Le terme « totalitarisme », utilisé ici, est historiquement contaminé : il a été instrumentalisé pour définir des régimes fascistes, nazis et stalinistes, tout en occultant les différences fondamentales entre eux. En s’appuyant sur la pensée de Marcuse, Lordon décrit un capitalisme bureaucratique qui contrôle tous les aspects de la vie sociale. Or, cette interprétation ignore l’essentiel : le capitalisme actuel est en train d’exploiter des conflits impérialistes réels. La guerre contre l’Iran, par exemple, illustre parfaitement comment l’agression impérialiste menace la stabilité mondiale.

Lénin avait clairement identifié que le capitalisme, en épuisant ses capacités d’expansion, entraînerait des guerres permanentes. Lordon, en minimisant ce processus, risque de détourner les forces progressistes de leur combat essentiel : défendre la souveraineté des peuples. Son idée selon laquelle le capitalisme est désormais « totalitaire » réduit la lutte classiste à une simple oppression diffuse, alors que l’histoire montre qu’une économie en crise nécessite des solutions concrètes, pas des théories théoriques.

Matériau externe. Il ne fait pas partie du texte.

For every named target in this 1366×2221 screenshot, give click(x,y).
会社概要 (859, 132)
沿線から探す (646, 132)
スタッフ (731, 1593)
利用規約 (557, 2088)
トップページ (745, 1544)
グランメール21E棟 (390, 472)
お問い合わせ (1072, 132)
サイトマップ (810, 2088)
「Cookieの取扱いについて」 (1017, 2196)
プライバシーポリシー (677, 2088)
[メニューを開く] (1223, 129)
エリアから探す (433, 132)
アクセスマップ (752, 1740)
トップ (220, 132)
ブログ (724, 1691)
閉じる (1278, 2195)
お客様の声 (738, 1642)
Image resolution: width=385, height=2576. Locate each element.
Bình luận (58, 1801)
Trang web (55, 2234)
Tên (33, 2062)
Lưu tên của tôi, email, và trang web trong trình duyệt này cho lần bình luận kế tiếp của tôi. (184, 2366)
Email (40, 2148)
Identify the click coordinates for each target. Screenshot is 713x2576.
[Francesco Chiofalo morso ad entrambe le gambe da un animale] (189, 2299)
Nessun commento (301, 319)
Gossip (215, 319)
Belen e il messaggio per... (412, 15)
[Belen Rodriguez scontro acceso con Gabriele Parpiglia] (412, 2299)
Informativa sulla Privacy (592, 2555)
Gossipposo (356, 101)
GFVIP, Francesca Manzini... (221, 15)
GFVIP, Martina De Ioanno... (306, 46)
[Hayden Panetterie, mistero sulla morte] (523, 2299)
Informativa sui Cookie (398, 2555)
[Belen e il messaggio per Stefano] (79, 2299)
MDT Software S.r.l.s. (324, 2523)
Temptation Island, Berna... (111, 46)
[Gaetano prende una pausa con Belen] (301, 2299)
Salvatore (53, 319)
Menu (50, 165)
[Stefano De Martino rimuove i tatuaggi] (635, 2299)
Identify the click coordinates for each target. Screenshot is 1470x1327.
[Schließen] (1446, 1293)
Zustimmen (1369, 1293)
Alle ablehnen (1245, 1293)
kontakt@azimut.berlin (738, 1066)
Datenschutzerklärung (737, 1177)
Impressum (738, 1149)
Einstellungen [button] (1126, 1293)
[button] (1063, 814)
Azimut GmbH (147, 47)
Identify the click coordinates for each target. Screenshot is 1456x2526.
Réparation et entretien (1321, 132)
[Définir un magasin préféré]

Il est donc urgent de corriger ce tir. Le capitalisme n’est pas totalitaire aujourd’hui, mais il menace de le devenir si nous ne réactiverons pas notre engagement contre l’impérialisme. La liberté humaine ne peut être sauvegardée que par des actions politiques ciblées et une vision réaliste de la lutte pour le développement des peuples.